C'est son côté rebelle et "free style" qui séduit. "Les sensations sont plus libres en trampo-mur, le trampoline classique est trop rigide. Rajoutez un mur, vous avez quatre fois plus de possibilités", s'enthousiasme Julien Roberge, gymnaste professionnel québécois de 23 ans.
La discipline connaît un franc succès auprès du public des Cirques Éloize et du Cirque du Soleil, pour lequel Julien a travaillé.
Mais Julien et ses collègues la voient déjà se développer loin des chapiteaux, dans la catégorie des sports extrêmes, notamment au championnat X Games où ces jeux du cirque modernes pourraient côtoyer BMX, skateboards et rollers, autant de sports défiant les lois de la gravité.
"Nos mouvements sont similaires, nos acrobaties sont plus classiques, mais la hauteur que l'on atteint est plus impressionnante", affirme Jonathan Julien, élève acrobate à l'école de cirque de Québec.
"Si l'on s'entraîne avec l'idée de faire des compétitions de sport extrême, on commencera à créer des mouvements plus complexes, le niveau montera d'un cran", renchérit Julien Roberge.
Triples vrilles et doubles flips
Le dernier né des sports extrêmes n'a pas de quoi rougir. Julien comme Jonathan exécutent des sauts qui frôlent les dix mètres, la hauteur d'un immeuble de trois étages, puis enchaînent avec des triples vrilles et autres doubles flips.
S'il est le dernier de la famille, le trampo-mur n'est pas si récent: il a vu le jour à Montréal dans les années 80. "J'étais étudiant acrobate à l'Ecole nationale de cirque de Montréal", se remémore Jeannot Painchaud, président du Cirque Éloize. "Avec des amis on s'amusait à empiler des matelas à côté du trampoline, puis on rebondissait sur le dos avant de ricocher sur le mur. Je ne peux pas l'affirmer, mais je pense qu'on était des précurseurs".
Une décennie plus tard, le trampo-mur est popularisé par le spectacle "La Nouba" du Cirque du Soleil.
L'école de cirque de Québec a senti le vent tourner. Depuis trois ans, son cursus intègre le trampo-mur, en réponse aux besoins de l'industrie. Mais pratiquer le trampo-mur de haut niveau n'est pas à la portée de tous. Julien a 10 ans de trampoline classique derrière lui et déplore l'absence de structures adaptées au trampo-mur.

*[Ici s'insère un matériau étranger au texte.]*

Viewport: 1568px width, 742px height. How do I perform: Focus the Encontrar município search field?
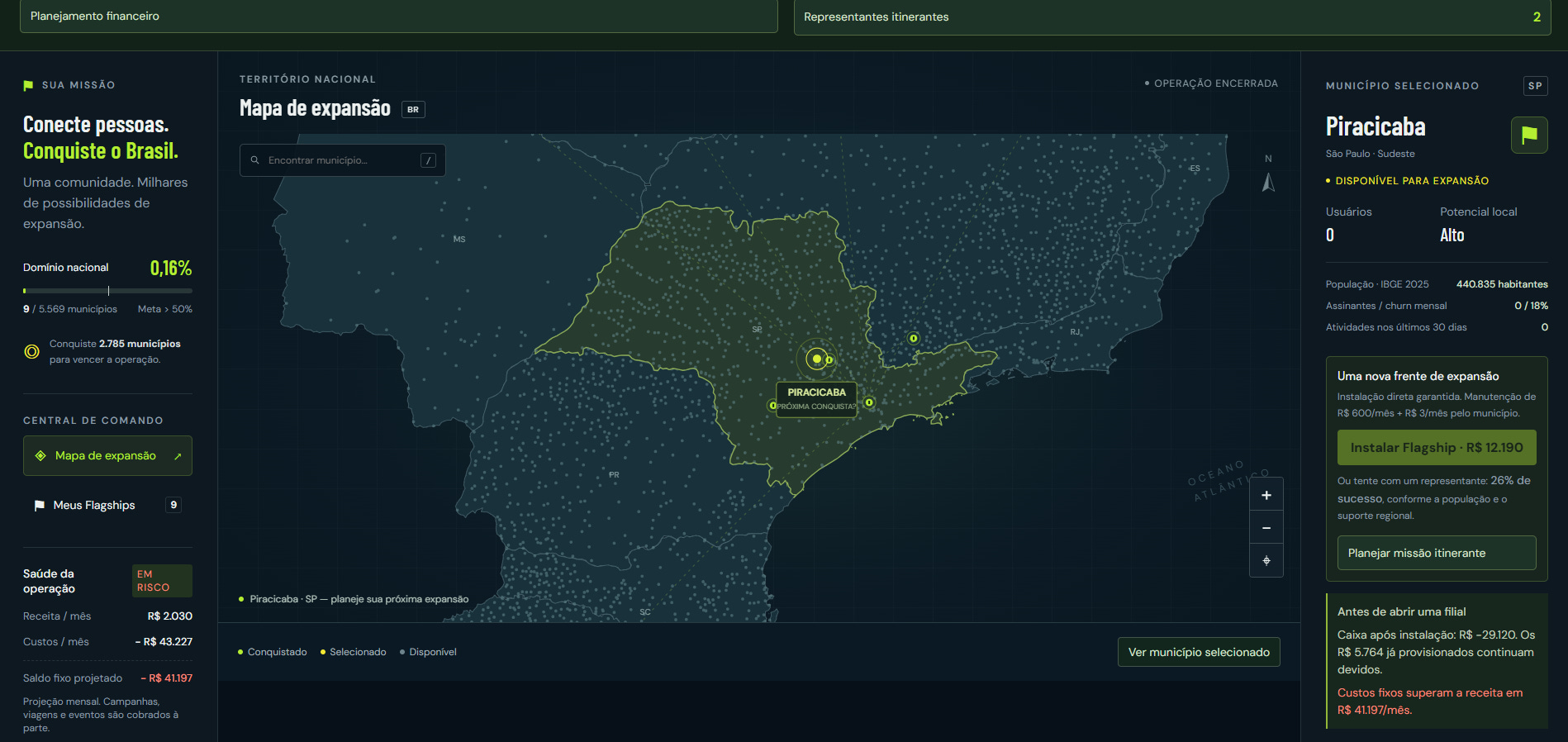(343, 160)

"Hormis ici (à Québec) et à Montréal, il y a peu de gymnases au Canada avec des murs pour s'entraîner", se plaint-il. Il n'existe pas de fédération de trampo-mur connue et le nombre des pratiquants reste incertain, une trentaine pour l'ensemble du pays, selon lui.
Des vidéos ont fait le tour d'internet avec des acrobaties de Julien. Mais à ses yeux, ce n'est pas suffisant, il veut que le sport gagne davantage en visibilité. À cet effet, le gymnaste a commencé à le codifier. "La notation prendra en compte la hauteur, la difficulté, mais surtout le style". Et "c'est l'originalité qui prévaudra".
Cet automne un gala sera organisé avec la crème des "trampo-muristes" canadiens. Julien espère que ce sera le ticket d'entrée aux X games 2013.